The wage hike is outlined in the $117.5 million 2015 budget approved by the Greene County Commission on Jan. 30.

“This is an investment in our employees,” said Bob Cirtin, the new Greene County presiding commissioner.

“We want to retain and attract good employees and reward our employees who hung with us during the tough times.”

Pay increases for the county’s roughly 750 workers is a top priority for all three county commissioners, and they say it’s made feasible by a projected trend of growing sales tax revenue. Last year, sales tax collections rose 7.5 percent.

In the approved annual budget, Greene County employees received a 3 percent cost-of-living pay increase on Feb. 1, and workers with four years or more of service with Greene County will receive a one-step bump in their pay grade beginning July 1. The grade-level increases can bump pay as much as 3 percent, depending on the position, said Joclynn Brown, the county’s acting budget officer.

The $37.8 million general revenue fund, a 7.8 percent increase, provides funding for 54 percent of all wages for full-time equivalents. Total salaries and benefits comprise $45.3 million, or nearly 39 percent of the budget.

The county’s fund balance is $9.9 million, which officials attribute to conservative budgeting over the past six years and an improving economy. In addition to wages, the budget allows for the purchase of 15 sheriff’s department vehicles to the tune of roughly $344,000.

Though the purse strings are loosening, Cirtin said the nearly $2.6 million increase in the general revenue fund falls short of $9.5 million in identified critical needs.

Since the onset of the recession, 27 county vacancies remained unfilled. However, the 2015 budget restores two general revenue positions – a permit specialist and an election coordinator – upgrades the county administrator’s post to full time from part time and adds three court bailiffs and one traffic court clerk.

Helping to usher in brighter days is Jack Stack’s Great Game of Business, the open-book management system that county commissioners say is positively influencing the budget process.

Every Tuesday morning, county employees are welcome to attend a “huddle” where financials and operational issues are discussed.

Commissioner Harold Bengsch calls it the Great Game of Government, and the county is now in its third year.

“It’s working because they know they are making a difference,” Bengsch said, noting the county’s transparency about financial strains has produced employee buy-in.

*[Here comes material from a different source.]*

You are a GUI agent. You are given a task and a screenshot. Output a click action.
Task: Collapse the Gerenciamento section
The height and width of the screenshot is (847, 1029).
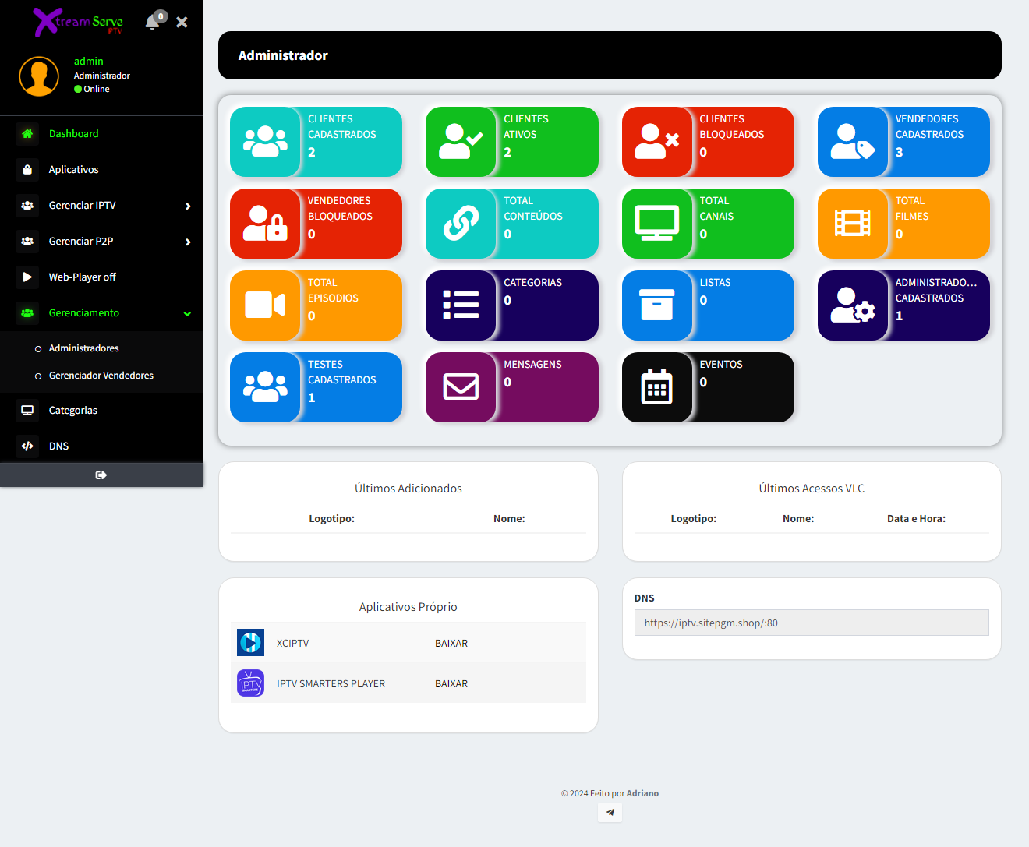click(x=187, y=314)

County Auditor Cindy Stein led the Feb. 3 huddle by celebrating the completed budget and the raises that came along with it in front of around 100 employees in the Historic Courthouse Room 212. She encouraged the workers to look at the budget online and to know their department numbers.

“It’s chock full of information. All of what the Great Game of Government has been teaching us is in this document,” Stein said, holding up a hard copy.

Cirtin, who was elected in November and continues to run his own small business, applauds the business approach to governing.

He pointed to an idea by a female jailer who suggested the county sell feminine products in the commissary instead of giving them to prisoners for free. That idea could save the county hundreds, if not thousands, of dollars a year, he said.  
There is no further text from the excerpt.